I understand it's in memory of Mr. S, who was set on an agricultural museum, but I think Boise has become more urban-minded now, for that idea to be attractive. Heck, even 15 years ago when I was there visiting a friend(who essentially lived underneath Mr. S's incredibly massive, flapping-in-the-wind-flag), "agricultural museum" might've fit in with Caldwell, but not Boise. It's a tough call, it being in the his memory and all.

It's not clear to me where the 4 acre park is proposed. is that the area inside? I'm curious what the large, blue, round object is as well, within that inner grass area. I like the amphitheatre idea, along with both the classes and artists/art focus. Gallery/art museum makes more sense, based on that. The amphitheatre might work well with some sort of music school.

Quote:
and the perimeter part is actually suspended in the air off the ground 26 feet.
Interesting...so more or less on stilts?
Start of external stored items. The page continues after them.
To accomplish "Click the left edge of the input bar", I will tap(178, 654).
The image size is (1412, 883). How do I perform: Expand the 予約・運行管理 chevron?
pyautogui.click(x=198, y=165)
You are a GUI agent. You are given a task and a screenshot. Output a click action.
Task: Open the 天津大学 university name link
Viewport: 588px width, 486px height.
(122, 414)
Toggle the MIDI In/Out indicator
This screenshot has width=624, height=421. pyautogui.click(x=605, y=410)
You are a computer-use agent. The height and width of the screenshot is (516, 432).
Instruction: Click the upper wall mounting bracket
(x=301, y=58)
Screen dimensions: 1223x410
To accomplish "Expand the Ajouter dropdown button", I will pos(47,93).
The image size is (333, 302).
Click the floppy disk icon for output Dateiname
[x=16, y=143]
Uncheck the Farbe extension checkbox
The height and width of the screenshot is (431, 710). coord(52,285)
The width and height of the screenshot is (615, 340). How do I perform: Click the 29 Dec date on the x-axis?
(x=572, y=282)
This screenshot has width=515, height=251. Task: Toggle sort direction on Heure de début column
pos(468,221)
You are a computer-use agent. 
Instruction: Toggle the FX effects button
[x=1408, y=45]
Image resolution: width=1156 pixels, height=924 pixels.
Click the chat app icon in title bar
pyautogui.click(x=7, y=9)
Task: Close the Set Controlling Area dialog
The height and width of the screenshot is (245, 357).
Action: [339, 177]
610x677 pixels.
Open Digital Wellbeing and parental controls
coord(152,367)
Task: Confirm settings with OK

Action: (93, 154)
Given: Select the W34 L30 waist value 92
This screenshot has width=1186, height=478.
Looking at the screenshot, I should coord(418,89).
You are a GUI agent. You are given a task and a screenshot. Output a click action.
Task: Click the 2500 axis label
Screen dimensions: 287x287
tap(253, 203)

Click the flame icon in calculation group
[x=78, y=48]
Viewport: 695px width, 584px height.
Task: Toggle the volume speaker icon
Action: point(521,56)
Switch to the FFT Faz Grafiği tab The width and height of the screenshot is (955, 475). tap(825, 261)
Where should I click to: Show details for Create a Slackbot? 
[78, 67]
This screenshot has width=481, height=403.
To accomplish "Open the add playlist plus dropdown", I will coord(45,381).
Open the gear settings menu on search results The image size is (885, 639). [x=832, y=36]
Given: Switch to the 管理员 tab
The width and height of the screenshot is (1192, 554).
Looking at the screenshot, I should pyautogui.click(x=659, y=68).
I suppose that would be helpful, but it cuts to the chase of what appears to be the biggest design flaw: It's basically a walled stadium, blocking the urban flow--when I think the general intention is quite the opposite. It looks like it not only blocks several streets, but more importantly, pedestrian and bicycle flow. I'd like to see it redesigned with 2-3 openings--add another floor or two to make up for the lost office space, but break up the structure into 2 or 3 buildings. They wouldn't have to be large spaces, even as little as 20-30 feet would do. I think it would be a much more effective urban space that way. The way it is now, it seems like a place you go to specifically, and then you leave. It wants to be a place that you might drop by, just because you're in the neighborhood, and because there are people there and something is always happening(such as artists working). The mixed-use idea is one that could be even expanded on further--like adding office condos or lofts.

Anyway, it's got a lot of potential, and there aren't too many US cities of any size, announcing new, large DT projects wbich have financing lined up.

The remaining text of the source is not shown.